Clay Clark:                  So, step 1 is I'm going to list all of our debts from the lowest balance on top to the highest balance on the bottom.

Tim Redmond:           Yeah.

Clay Clark:                  OK.  And then step 2 is we want to list the balance and the minimum monthly payment and the number of payments remaining.

Tim Redmond:           Yeah.  We've got the balance here.  We've got the minimum payments.  We've got the number of payments remaining.

Clay Clark:                  OK.

Tim Redmond:           Alright.

Clay Clark:                 And then the 3rd thing, I guess, you're 3rd principle is we want to determine the extra debt payment amount.

Tim Redmond:           OK.  So, when we want to really get serious about paying down our debt we have the minimum payments each month on each of our debt that we owe.  That is a total of $1,750 a month.
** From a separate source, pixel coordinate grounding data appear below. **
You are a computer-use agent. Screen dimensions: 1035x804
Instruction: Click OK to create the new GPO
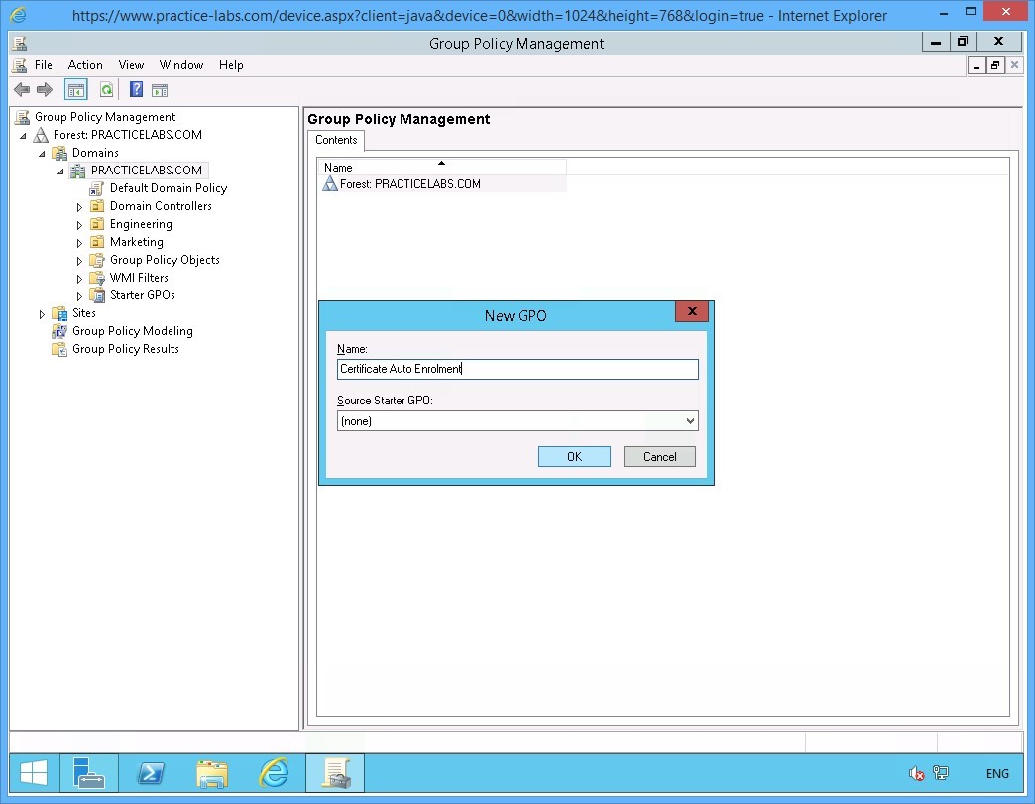coord(574,456)
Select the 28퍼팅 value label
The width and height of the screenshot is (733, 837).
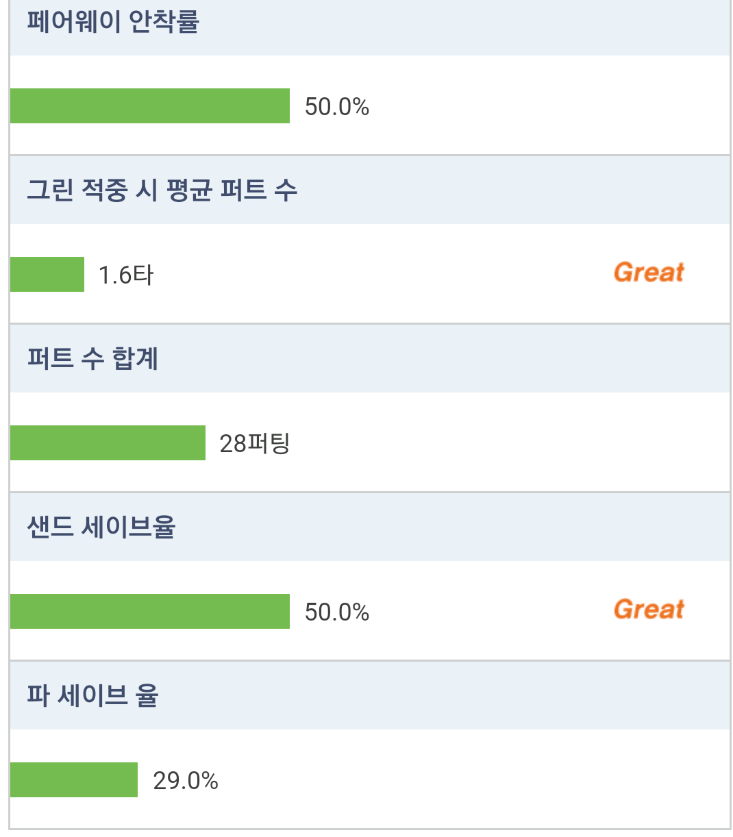[x=255, y=444]
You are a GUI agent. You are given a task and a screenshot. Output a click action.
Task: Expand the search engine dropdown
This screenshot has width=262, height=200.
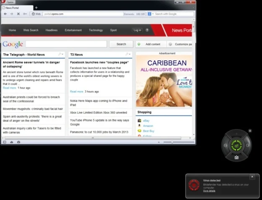coord(151,14)
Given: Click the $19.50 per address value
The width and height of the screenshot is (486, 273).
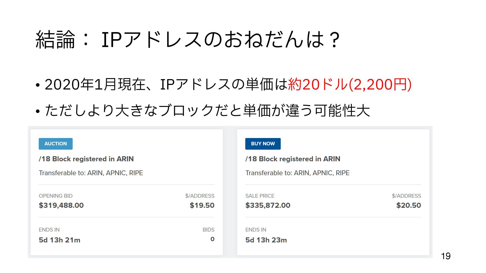Looking at the screenshot, I should click(x=202, y=205).
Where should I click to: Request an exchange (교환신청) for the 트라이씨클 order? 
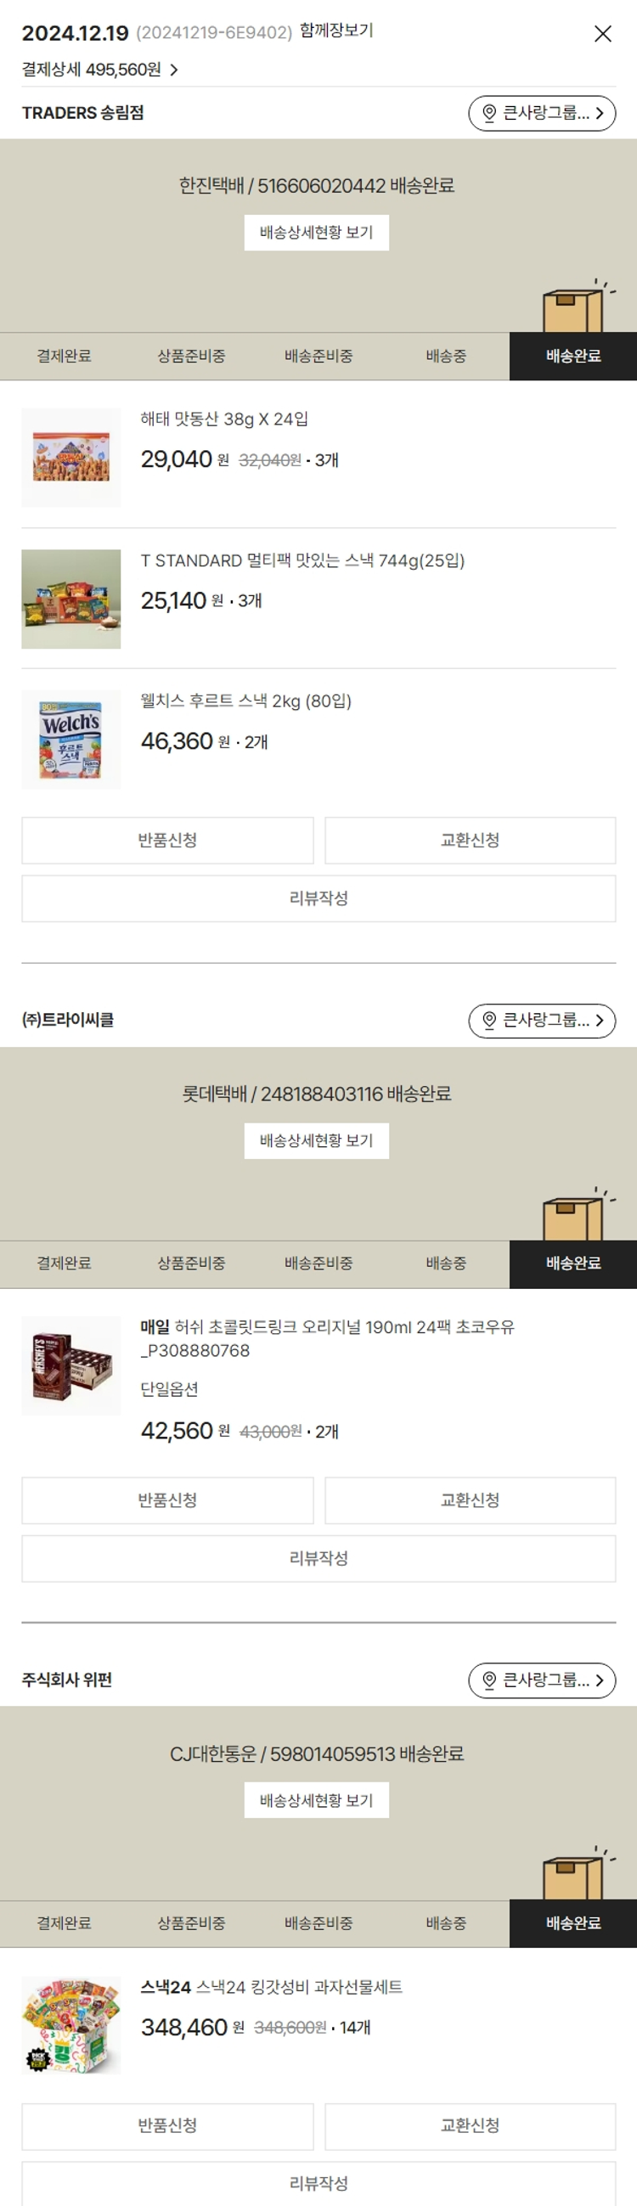pos(470,1499)
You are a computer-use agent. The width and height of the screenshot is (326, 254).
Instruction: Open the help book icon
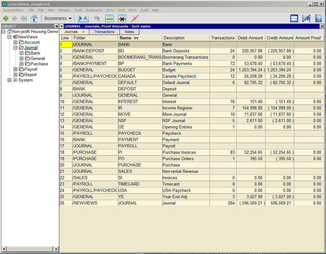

Clay Clark:                 Yep.

Tim Redmond:          The extra debt payment is saying listen, every month we have this $1,750.  How much additional dollars do we want to pay down against our debt amount every month, month in, month out.  That is, in this thing's illustration, we're going to set aside $300 to add to that $1,750 so that we've got now a total of $2,050 every month that we're going to apply against our debt.  Here's how we're going to do that. 

                                  How does it say the 4th step is?

Clay Clark:                Well, the 4th principle, or 4th step it says is create a new column for adjusted remaining payments based on adding the extra debt payment amount.

Tim Redmond:          OK.  So, here we go.  Right over here.  This is the column we're talking about here.  Is this adjusted number of payments that are remaining.  Now, this Visa card, we're going to pay this for 25 more months.  OK.  With this new plan, where we were paying $40 a month on this, we're still paying the other bills.  We're not forgetting our other bills, OK?  But, we're going to add this $300 and we're going to add this to the $40 right here.  So, we're going to put in our snowball payment is going to be not just $40 but $340.

Clay Clark:                So, you're building up momentum.

Tim Redmond:          We're building up momentum from the first day on board here.

Clay Clark:                I love it.

Tim Redmond:          The real key on this snowball paydown strategy is we've got to set up an extra debt payment.  It's almost like a savings account.